#### DOCUMENT

The offense is murder, and the punishment is five years in the penitentiary.
The state's testimony as well as the appellant's confession *Page 340 shows that the deceased had been going with the wife of the appellant about a year and that appellant had told him and his wife that he wanted them to quit going together and that on the night of the killing, appellant's wife left home and went over to Jim Guy's house and that after she was gone, appellant followed her and on reaching Guy's home found the deceased, appellant's wife, Jim Guy, Jack Johnson and Sam Jones on the porch, and he spoke a few words to other members of the party and proceeded to shoot the deceased twice, killing him.
By bills one and three appellant complains at the court's action in submitting the issue of murder to the jury, it being appellant's contention that the evidence did not raise the issue of murder. We cannot agree with appellant's contention in this regard. Not only did the testimony of the state's witnesses raise the issue of murder, but in our opinion the confession of the appellant also clearly raised this issue.

########
#### DATASET EXCERPT

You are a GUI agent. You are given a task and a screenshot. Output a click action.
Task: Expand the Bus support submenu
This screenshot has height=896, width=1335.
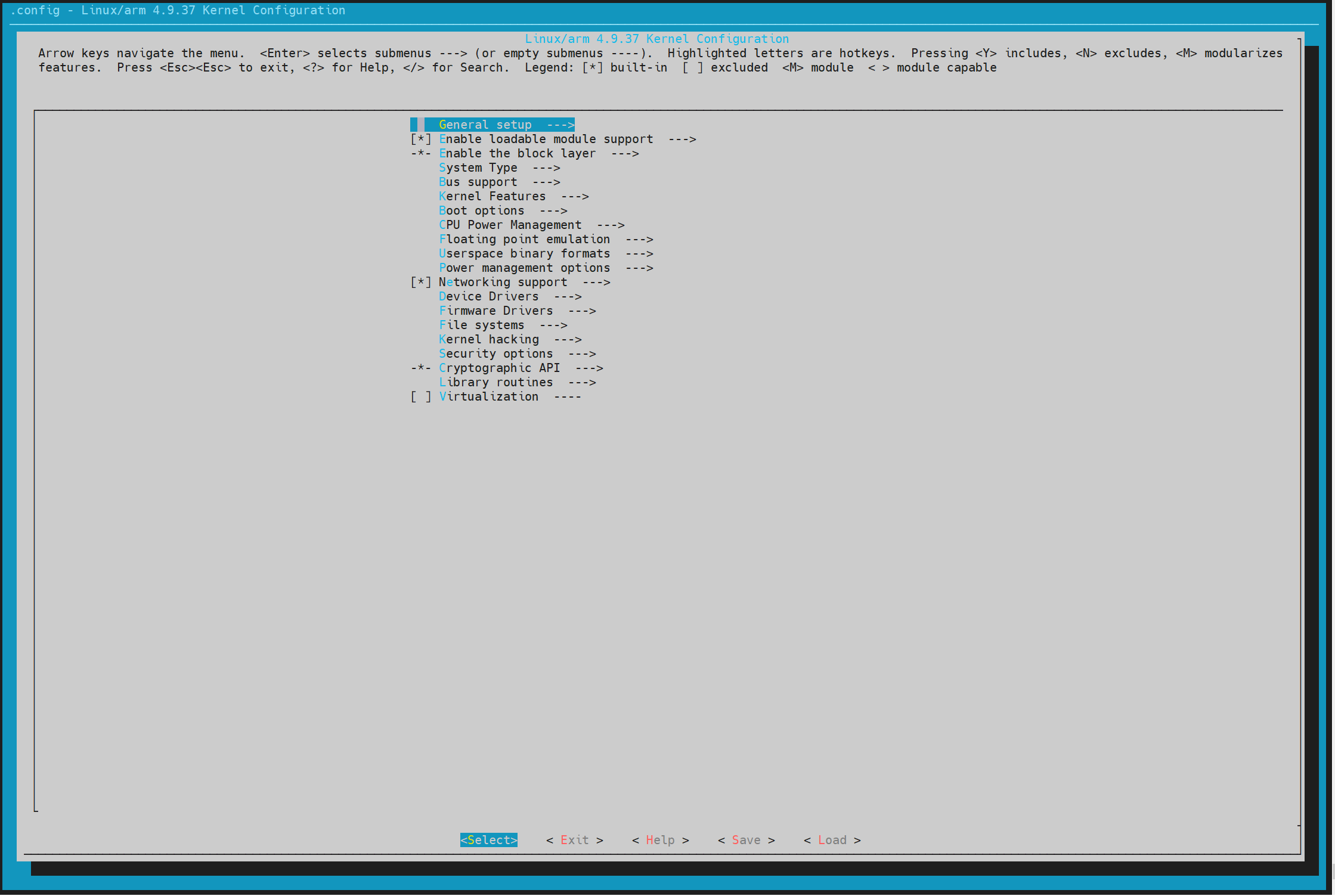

########

# DIRECTIONS
Copy the opinion from "By bills one" to "raised this issue.", replacing "issue of murder" with "charge of murder".

# RESULT BELOW
By bills one and three appellant complains at the court's action in submitting the charge of murder to the jury, it being appellant's contention that the evidence did not raise the charge of murder. We cannot agree with appellant's contention in this regard. Not only did the testimony of the state's witnesses raise the charge of murder, but in our opinion the confession of the appellant also clearly raised this issue.